=== ABOUT THIS TASK ===
Word for word, please copy the line containing "Task: Click the third empty fashion slot" and all lines after it in the entries below, and only those, leaving every picture out.

=== GIVEN RECORDS ===
/---

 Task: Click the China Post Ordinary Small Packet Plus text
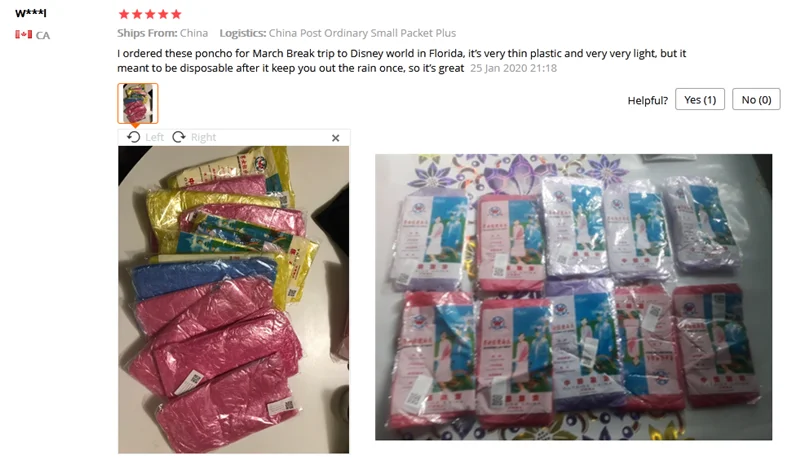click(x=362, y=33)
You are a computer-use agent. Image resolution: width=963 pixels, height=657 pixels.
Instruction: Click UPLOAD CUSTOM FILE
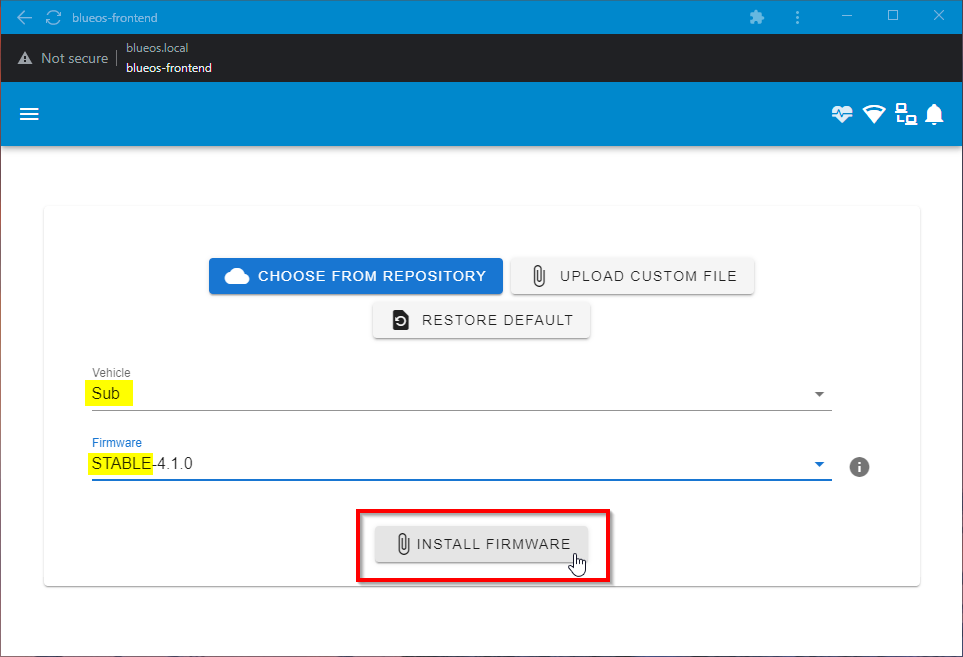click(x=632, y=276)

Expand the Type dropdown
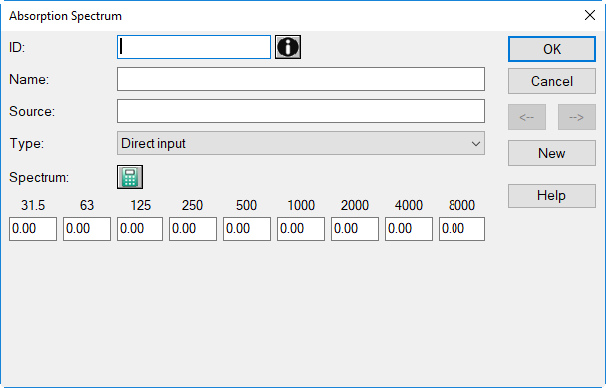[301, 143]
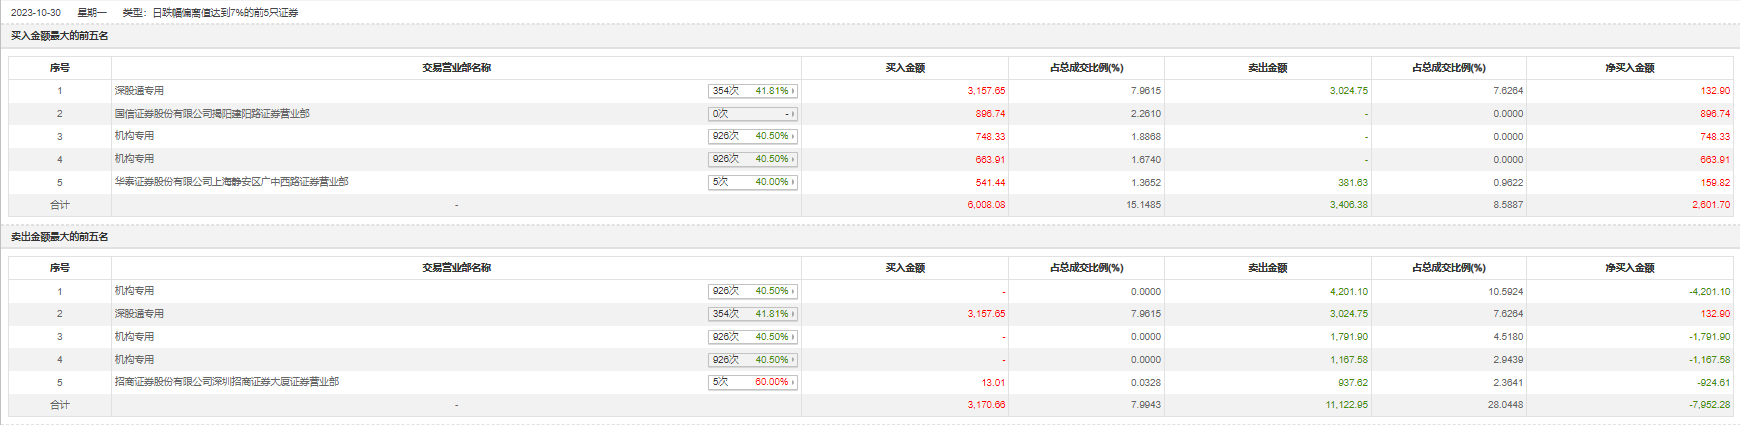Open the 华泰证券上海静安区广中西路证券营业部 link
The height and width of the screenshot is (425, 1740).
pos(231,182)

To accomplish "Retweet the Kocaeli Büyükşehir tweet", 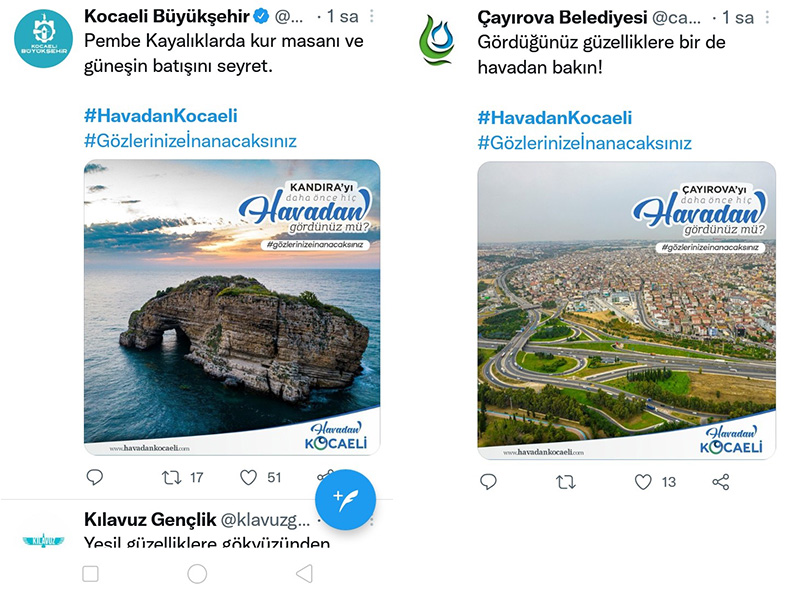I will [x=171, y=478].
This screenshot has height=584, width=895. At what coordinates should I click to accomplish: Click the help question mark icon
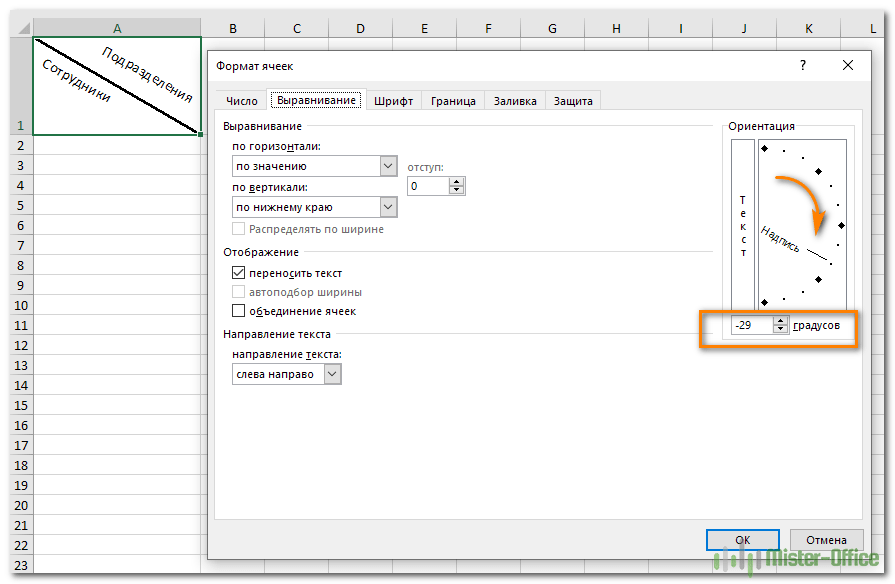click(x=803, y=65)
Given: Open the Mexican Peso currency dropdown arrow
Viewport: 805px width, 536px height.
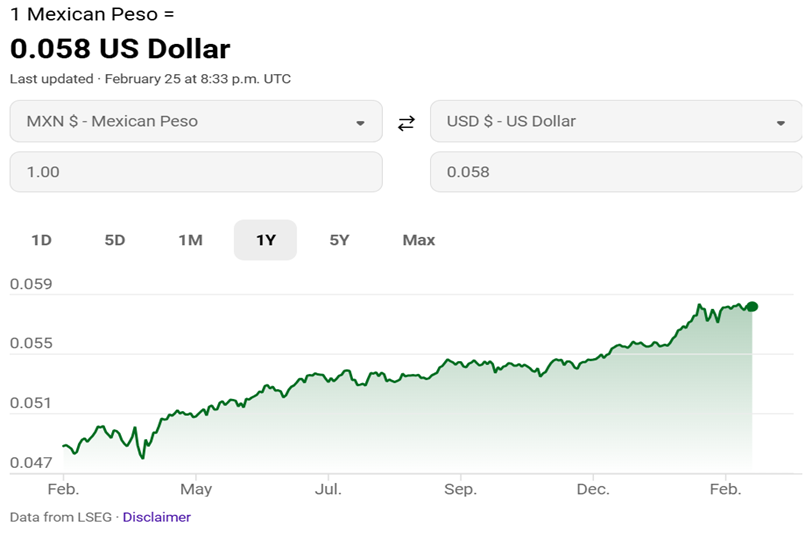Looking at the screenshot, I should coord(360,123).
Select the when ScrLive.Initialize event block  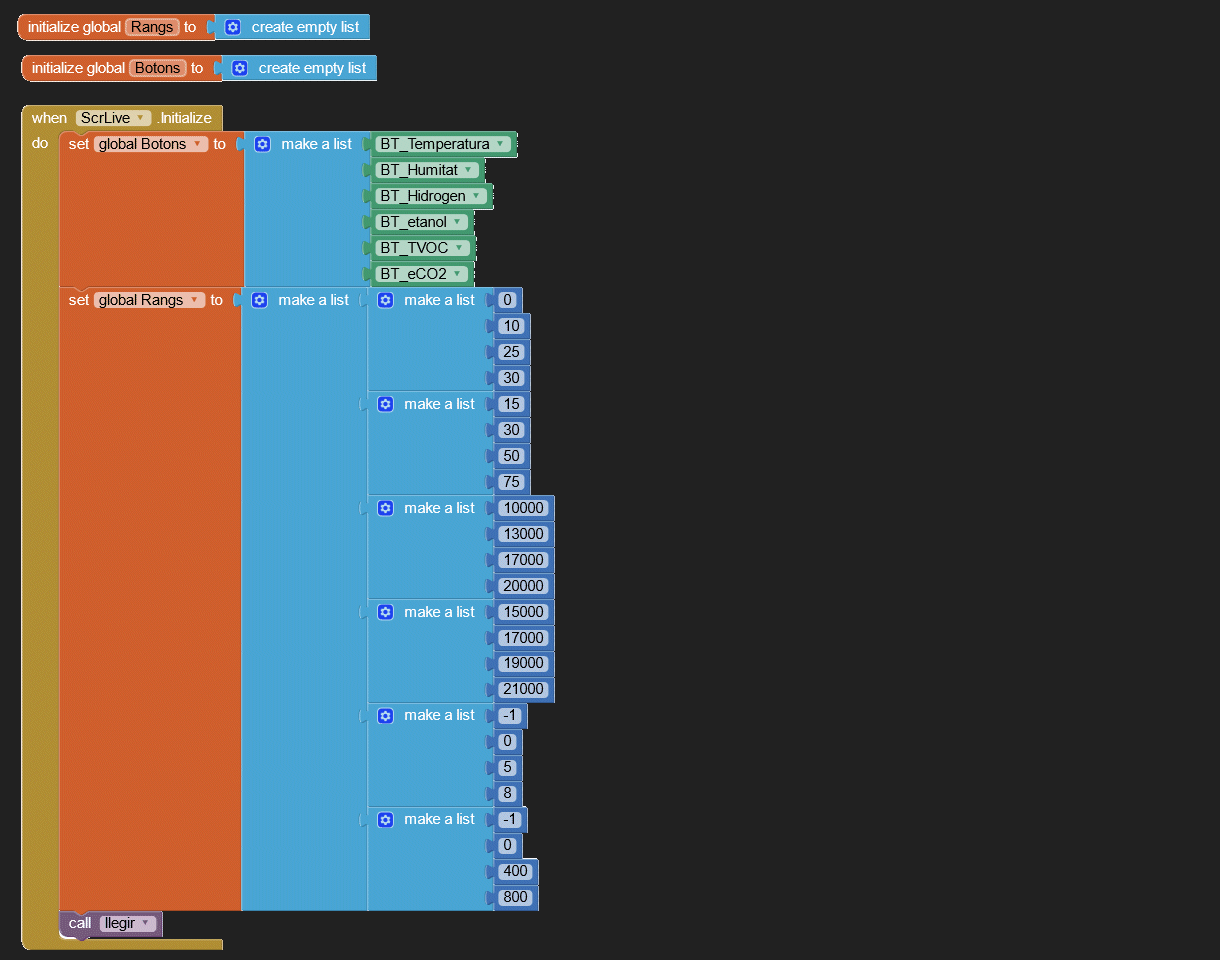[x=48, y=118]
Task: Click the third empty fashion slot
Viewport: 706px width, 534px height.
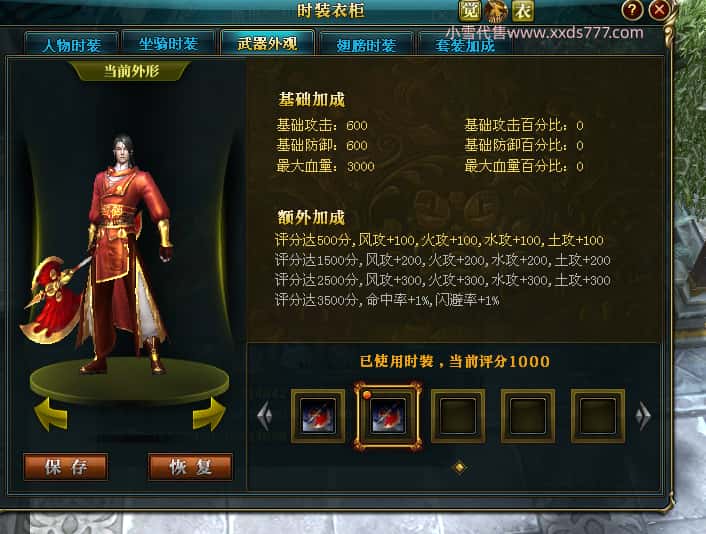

\---

=== SOLUTION FOR THIS TASK ===
Task: Click the third empty fashion slot
Viewport: 706px width, 534px height.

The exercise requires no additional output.